SHORT TERM RENTAL MARKET DYNAMICS

DRIVER

Rising digital travel bookings and increasing remote work tourism demand.

The Short Term Rental market is expanding rapidly because travelers increasingly prefer flexible accommodations, mobile booking convenience, and personalized hospitality experiences. Online booking platforms contributed to 72% of reservations during 2025 because digital travel planning and smartphone-based payment systems improved accessibility globally. Remote work-related travel increased by 39% because professionals increasingly combined leisure travel with flexible working arrangements. Private homes represented 47% of rental inventory due to growing demand for spacious accommodations and family-oriented vacation experiences. Smart property technologies including automated check-in systems and AI-based pricing tools also expanded by 44%, improving operational performance and guest satisfaction throughout global short term rental operations.

RESTRAINT

Increasing regulatory restrictions and rising accommodation operational costs.

The Short Term Rental market faces restraints associated with government regulations, licensing compliance, and operational expenditure increases across urban tourism destinations. Around 43% of rental operators encountered restrictions involving occupancy limits, taxation policies, and zoning regulations during 2025. More than 36% of travelers reported accommodation pricing concerns because cleaning fees, service charges, and seasonal demand fluctuations increased rental expenses.
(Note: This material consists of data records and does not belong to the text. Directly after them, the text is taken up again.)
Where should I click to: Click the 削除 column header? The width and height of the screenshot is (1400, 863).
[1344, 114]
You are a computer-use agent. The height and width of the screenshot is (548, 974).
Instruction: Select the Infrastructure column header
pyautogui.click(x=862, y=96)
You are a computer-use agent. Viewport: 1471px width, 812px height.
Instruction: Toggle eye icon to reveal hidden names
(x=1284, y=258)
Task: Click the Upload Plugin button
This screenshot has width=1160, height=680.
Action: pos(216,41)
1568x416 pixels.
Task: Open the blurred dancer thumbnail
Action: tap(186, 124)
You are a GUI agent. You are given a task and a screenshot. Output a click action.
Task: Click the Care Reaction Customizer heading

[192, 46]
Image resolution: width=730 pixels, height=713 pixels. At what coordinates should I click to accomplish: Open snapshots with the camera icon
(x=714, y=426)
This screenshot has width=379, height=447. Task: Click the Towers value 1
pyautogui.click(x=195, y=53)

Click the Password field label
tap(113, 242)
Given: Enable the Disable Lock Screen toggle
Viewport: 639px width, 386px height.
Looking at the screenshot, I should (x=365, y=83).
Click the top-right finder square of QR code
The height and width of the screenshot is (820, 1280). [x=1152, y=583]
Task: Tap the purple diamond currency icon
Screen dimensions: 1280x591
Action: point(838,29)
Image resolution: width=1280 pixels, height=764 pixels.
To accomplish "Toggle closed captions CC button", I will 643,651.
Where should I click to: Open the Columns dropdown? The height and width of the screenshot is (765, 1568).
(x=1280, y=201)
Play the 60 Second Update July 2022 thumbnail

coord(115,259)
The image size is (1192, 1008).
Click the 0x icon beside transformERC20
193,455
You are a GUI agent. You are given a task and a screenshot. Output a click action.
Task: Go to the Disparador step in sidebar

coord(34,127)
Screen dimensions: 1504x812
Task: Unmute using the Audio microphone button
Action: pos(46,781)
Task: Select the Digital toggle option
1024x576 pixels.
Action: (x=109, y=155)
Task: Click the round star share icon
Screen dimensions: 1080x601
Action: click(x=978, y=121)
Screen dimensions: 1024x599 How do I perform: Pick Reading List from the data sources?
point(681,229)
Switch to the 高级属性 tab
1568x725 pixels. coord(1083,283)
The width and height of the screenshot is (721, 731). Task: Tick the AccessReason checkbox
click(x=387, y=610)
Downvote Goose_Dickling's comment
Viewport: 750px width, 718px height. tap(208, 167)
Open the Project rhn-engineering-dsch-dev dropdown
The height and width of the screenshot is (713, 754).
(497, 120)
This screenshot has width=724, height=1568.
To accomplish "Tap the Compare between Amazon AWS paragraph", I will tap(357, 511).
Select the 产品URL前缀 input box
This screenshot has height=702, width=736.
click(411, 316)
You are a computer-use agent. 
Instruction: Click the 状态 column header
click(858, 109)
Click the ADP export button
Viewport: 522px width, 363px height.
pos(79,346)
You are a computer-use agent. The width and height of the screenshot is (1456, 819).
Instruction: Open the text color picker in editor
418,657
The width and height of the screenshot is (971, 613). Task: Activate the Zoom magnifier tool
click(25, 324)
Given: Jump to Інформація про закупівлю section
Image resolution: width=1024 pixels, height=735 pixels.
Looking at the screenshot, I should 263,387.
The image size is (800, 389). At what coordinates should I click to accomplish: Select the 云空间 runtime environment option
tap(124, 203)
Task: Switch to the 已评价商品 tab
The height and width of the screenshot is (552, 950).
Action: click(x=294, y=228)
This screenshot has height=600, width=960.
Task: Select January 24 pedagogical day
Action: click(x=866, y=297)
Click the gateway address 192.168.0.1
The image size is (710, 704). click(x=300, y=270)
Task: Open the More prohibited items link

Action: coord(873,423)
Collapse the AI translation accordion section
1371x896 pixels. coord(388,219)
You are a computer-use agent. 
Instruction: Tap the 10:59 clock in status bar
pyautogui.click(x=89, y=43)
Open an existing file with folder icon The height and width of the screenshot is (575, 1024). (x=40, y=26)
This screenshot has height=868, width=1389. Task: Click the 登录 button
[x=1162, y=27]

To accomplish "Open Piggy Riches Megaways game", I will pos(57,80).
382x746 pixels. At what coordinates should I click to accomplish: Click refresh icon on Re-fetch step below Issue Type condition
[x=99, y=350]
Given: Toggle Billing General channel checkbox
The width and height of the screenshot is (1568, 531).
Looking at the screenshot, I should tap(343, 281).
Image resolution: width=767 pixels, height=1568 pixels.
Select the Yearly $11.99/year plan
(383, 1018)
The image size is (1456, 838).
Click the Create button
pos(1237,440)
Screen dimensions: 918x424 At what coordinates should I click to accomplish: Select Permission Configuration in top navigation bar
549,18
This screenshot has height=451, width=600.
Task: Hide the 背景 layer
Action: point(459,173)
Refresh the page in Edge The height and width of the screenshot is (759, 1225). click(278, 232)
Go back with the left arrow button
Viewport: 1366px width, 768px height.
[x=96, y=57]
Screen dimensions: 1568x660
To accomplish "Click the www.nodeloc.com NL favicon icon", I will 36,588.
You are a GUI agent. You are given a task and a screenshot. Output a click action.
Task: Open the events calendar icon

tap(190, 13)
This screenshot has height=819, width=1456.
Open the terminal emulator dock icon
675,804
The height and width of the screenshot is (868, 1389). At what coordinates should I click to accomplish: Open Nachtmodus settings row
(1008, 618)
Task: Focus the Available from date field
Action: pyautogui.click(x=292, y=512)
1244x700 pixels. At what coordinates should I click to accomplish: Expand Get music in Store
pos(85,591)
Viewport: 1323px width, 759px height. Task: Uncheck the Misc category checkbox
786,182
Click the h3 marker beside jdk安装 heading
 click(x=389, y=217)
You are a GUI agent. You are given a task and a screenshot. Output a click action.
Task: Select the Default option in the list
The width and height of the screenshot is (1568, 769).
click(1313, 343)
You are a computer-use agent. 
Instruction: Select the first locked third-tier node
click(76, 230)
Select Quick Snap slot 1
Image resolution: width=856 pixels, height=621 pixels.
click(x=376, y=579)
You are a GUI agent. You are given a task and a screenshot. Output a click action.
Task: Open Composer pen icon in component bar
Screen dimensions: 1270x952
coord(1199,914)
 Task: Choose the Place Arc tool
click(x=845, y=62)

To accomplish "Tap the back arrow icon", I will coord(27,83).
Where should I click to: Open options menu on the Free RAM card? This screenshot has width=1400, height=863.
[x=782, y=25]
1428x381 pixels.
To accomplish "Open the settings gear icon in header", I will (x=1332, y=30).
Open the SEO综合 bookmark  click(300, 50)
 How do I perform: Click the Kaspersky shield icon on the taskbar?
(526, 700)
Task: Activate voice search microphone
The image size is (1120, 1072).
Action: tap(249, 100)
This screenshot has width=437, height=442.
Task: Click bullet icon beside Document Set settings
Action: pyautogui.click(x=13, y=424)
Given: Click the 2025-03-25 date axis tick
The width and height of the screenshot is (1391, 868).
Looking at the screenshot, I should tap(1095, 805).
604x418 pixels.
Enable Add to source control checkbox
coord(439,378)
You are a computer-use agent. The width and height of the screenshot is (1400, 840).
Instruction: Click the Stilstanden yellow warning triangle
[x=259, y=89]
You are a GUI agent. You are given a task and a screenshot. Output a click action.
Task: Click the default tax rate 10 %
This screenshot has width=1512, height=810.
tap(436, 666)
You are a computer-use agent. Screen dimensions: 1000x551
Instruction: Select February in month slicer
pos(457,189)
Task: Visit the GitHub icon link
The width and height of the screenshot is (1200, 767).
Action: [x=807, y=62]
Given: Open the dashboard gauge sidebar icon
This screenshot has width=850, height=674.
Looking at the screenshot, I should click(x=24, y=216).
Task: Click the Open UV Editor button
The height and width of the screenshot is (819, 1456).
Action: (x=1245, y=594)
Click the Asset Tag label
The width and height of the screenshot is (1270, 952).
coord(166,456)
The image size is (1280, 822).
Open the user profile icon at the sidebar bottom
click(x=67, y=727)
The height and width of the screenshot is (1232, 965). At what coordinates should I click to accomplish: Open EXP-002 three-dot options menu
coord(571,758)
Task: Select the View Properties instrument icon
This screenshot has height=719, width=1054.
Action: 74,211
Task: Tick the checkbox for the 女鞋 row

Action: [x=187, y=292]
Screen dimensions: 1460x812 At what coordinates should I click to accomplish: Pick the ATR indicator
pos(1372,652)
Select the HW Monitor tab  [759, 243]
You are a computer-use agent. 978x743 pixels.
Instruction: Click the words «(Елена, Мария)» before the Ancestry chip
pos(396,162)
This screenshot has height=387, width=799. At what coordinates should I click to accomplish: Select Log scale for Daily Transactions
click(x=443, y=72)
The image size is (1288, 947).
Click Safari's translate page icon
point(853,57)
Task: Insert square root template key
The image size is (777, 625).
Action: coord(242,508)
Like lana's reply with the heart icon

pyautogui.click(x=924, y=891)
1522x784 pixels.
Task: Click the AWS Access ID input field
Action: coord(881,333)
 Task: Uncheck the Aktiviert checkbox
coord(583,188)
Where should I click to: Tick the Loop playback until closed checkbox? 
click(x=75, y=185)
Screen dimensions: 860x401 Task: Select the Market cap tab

Property insurance costs and maintenance expenditures also rose significantly across major metropolitan tourism markets. Smaller rental operators experienced challenges involving digital platform commissions and property management complexities. Local housing affordability concerns further intensified regulatory oversight within densely populated tourist cities worldwide.

Market Growth Icon

Expansion of luxury vacation rentals and smart property technologies.

Opportunity

The Short Term Rental market presents strong opportunities through luxury tourism expansion, eco-friendly hospitality services, and AI-powered property management systems. Luxury vacation rental bookings increased by 27% during 2025 because affluent travelers increasingly preferred private accommodations with premium amenities and personalized hospitality experiences. Eco-friendly rental properties also expanded by 29% because sustainable travel preferences strengthened globally. Smart lock installations and automated guest management systems increased by 41%, creating opportunities for digital hospitality technology providers and property management companies. Asia-Pacific tourism activity additionally increased by 24% because middle-class travel participation and smartphone-based reservation systems strengthened regional market growth across urban and resort destinations.

Market Growth Icon

Maintaining occupancy rates and managing seasonal demand fluctuations.

Challenge

The Short Term Rental market continues facing challenges related to occupancy management, seasonal travel patterns, and increasing competition among property operators. More than 48% of rental owners implemented AI-based pricing systems during 2025 because fluctuating travel demand affected profitability and booking stability. Urban accommodation markets also experienced oversupply concerns due to rising property listings and aggressive digital platform competition. Guest expectations regarding cleanliness, digital convenience, and premium hospitality services continued increasing throughout global tourism markets. Property operators additionally faced operational pressure involving energy costs, maintenance expenditures, and local compliance requirements. Maintaining consistent occupancy while balancing competitive pricing and guest satisfaction remains a major challenge across the expanding Short Term Rental market.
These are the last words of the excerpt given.